Chautemps was replaced by Radical-Socialist Édouard Daladier, who moved to dismiss right-wing Paris prefect Jean Chiappe and replace him with a government protégé. The decision caused violent far-right riots in Paris on 6 February 1934, resulting in the death of 17 demonstrators and in the resignation of Daladier.

==Legacy==
Stavisky was buried in Père Lachaise Cemetery in Paris.

The lyrics of the 1934 tango Cambalache contrasts Stavisky and other figures, arriving to the pessimistic conclusion that no one cares to tell good from evil.

Hollywood released a depiction in 1937 with Stolen Holiday, starring Claude Rains as Stavisky's fictional counterpart, Stefan Orloff, and Kay Francis as his wife. Stolen Holiday asserted unequivocally that Orloff was shot by police and his death made to look like a suicide.

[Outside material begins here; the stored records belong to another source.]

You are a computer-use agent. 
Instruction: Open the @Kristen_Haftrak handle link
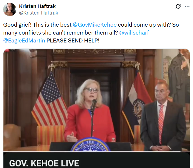point(39,13)
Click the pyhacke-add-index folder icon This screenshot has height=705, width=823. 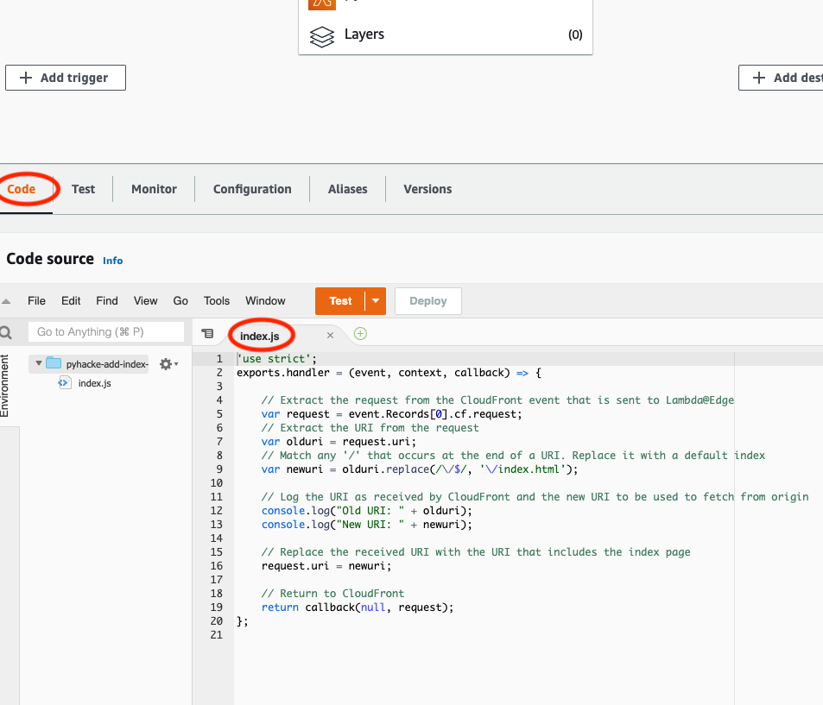(54, 364)
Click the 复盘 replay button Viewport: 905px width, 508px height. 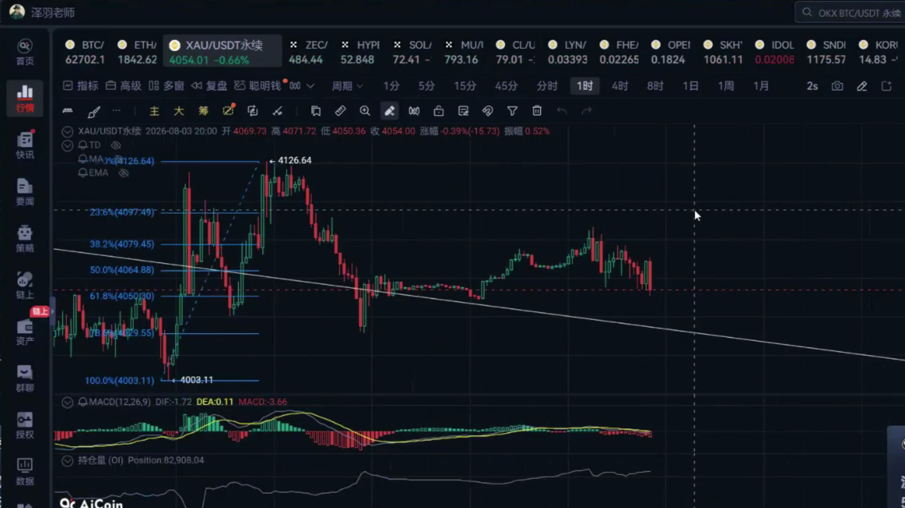point(209,86)
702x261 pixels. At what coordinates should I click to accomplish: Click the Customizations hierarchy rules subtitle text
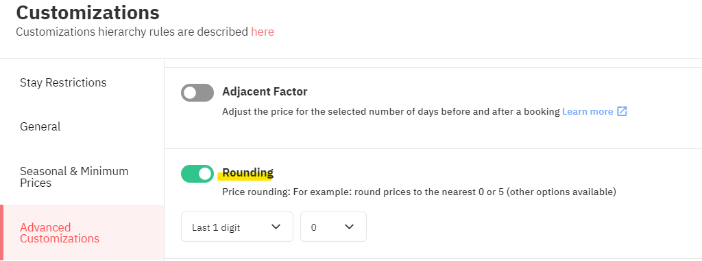click(132, 32)
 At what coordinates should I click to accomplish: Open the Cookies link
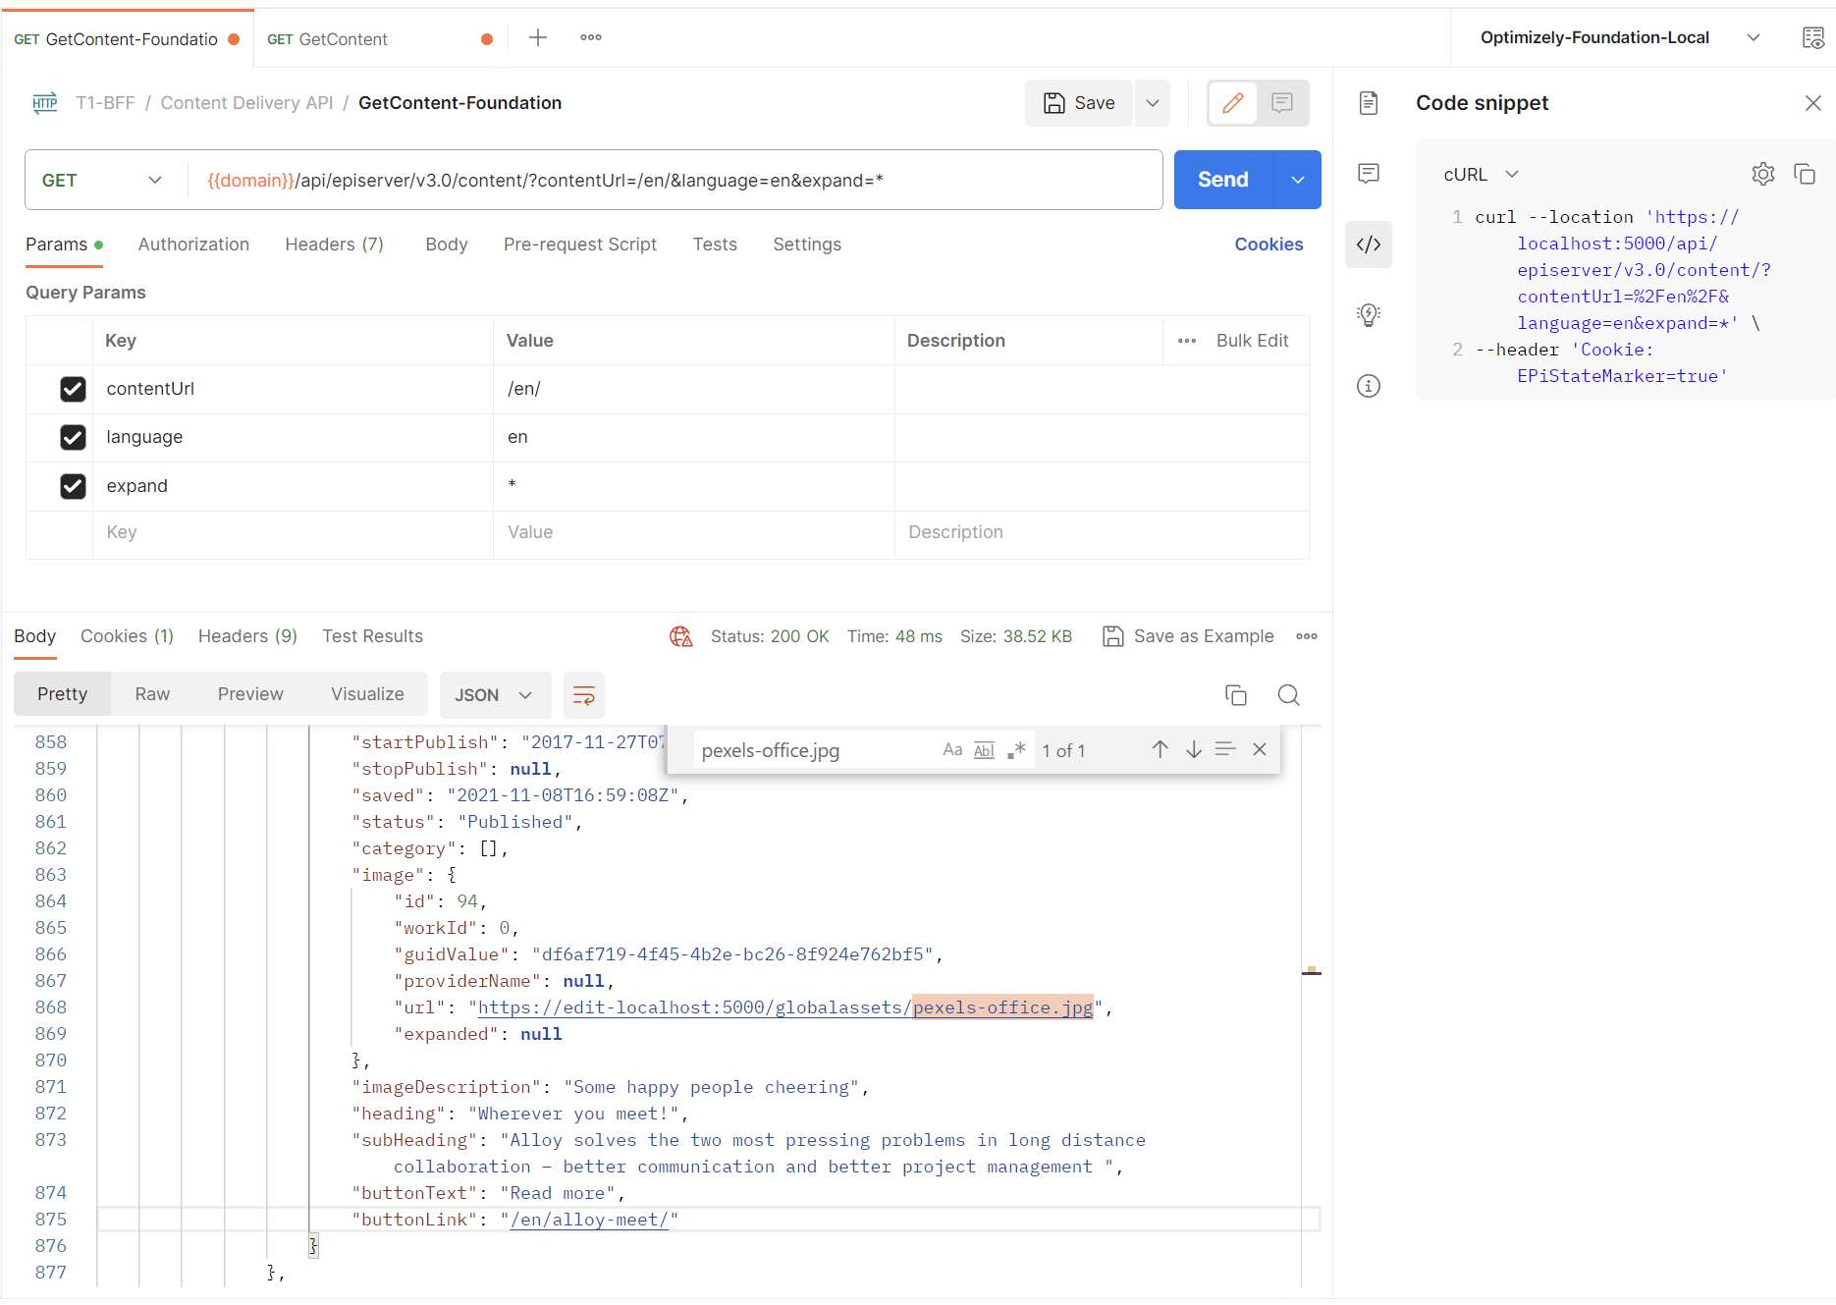pos(1269,245)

In Forces occultes, a film commissioned in 1942 by the "Propaganda Abteilung", a delegation of Nazi Germany's propaganda ministry within occupied France, Stavisky was presented as both a Freemason and a crook.

In 1974, film director Alain Resnais told the story in the film Stavisky... that featured Jean-Paul Belmondo in the title role and Anny Dupérey as his wife Arlette.